Stored items
────

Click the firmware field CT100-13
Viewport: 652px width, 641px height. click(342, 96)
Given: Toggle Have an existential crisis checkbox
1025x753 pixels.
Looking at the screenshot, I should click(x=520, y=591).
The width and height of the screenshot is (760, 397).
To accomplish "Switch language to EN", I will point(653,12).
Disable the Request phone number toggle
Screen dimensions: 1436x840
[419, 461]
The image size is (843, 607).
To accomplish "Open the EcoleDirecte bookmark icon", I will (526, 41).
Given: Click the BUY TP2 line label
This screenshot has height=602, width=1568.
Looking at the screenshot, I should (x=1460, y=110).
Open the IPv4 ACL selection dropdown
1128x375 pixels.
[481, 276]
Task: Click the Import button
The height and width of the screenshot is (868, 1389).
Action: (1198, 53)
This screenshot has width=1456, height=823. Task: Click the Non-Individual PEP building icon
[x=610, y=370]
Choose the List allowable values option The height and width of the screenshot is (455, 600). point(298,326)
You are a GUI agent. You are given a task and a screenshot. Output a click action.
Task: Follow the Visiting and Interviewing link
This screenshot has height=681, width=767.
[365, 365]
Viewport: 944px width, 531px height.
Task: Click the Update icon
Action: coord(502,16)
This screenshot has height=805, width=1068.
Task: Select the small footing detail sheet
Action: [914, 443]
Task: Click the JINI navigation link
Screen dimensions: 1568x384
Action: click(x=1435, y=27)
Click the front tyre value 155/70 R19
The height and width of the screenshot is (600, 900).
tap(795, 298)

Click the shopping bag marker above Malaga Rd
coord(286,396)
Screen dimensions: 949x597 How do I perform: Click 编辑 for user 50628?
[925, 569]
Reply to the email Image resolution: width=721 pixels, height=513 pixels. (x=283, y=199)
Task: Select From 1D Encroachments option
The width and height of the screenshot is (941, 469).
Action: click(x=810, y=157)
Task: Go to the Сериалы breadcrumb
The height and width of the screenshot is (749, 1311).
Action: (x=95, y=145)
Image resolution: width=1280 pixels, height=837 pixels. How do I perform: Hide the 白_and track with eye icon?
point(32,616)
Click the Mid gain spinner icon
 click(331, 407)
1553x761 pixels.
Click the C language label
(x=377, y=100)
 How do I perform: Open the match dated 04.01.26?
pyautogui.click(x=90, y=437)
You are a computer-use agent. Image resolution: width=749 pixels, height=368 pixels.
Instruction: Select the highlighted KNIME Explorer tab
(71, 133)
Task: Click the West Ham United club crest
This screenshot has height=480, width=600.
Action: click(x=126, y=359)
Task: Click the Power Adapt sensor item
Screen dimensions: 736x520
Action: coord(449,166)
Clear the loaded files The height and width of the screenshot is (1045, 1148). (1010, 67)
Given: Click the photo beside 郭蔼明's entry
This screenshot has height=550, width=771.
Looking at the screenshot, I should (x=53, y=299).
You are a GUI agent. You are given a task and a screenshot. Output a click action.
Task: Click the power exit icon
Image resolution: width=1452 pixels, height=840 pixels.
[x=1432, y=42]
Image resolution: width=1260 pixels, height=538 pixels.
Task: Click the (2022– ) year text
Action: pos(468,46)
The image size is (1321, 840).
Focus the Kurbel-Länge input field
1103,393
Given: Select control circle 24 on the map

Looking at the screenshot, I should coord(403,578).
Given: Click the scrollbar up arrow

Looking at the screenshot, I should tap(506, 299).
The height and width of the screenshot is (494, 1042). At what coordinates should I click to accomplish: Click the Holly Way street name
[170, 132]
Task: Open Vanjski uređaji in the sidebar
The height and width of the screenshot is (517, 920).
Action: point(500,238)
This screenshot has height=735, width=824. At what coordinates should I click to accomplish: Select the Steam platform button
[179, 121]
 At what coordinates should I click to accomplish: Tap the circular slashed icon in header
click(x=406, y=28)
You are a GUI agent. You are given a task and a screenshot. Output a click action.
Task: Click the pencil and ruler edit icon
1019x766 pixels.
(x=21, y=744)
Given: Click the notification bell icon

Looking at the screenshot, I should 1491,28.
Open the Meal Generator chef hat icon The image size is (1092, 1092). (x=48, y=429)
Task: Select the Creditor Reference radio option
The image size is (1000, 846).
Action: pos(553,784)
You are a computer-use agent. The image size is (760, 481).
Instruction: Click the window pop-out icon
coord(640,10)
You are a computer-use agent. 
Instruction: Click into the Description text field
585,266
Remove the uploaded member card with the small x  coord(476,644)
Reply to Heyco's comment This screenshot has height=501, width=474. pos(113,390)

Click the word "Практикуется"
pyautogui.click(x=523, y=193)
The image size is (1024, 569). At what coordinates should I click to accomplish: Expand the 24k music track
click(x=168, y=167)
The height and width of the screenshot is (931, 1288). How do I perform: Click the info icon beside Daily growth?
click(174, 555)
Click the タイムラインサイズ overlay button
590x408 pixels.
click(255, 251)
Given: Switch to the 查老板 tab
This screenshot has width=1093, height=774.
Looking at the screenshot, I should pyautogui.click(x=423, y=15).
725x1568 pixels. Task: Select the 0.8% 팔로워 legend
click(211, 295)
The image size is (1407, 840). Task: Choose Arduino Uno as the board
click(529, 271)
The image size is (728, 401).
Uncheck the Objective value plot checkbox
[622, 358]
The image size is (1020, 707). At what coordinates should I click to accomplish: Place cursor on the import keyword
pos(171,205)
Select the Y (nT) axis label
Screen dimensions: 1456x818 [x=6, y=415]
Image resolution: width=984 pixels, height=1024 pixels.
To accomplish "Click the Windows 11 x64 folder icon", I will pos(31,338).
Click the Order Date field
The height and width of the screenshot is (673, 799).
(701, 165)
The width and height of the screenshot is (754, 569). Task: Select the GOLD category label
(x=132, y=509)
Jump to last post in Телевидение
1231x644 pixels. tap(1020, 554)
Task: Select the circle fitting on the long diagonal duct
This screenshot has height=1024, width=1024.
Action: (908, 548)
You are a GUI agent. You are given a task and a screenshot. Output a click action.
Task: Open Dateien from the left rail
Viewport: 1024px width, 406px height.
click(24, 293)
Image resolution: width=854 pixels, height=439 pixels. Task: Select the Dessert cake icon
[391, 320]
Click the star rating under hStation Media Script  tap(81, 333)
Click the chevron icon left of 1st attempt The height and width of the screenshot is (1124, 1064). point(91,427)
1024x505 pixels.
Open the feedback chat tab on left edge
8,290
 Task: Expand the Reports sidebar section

────

▶ WHAT TO PRODUCE: Wherever the word "Reply" turns up in the records, copy out the line it is on.

▶ PROBLEM SOLUTION:
Reply to the email Image resolution: width=721 pixels, height=513 pixels. (x=283, y=199)
Reply to Heyco's comment This screenshot has height=501, width=474. pos(113,390)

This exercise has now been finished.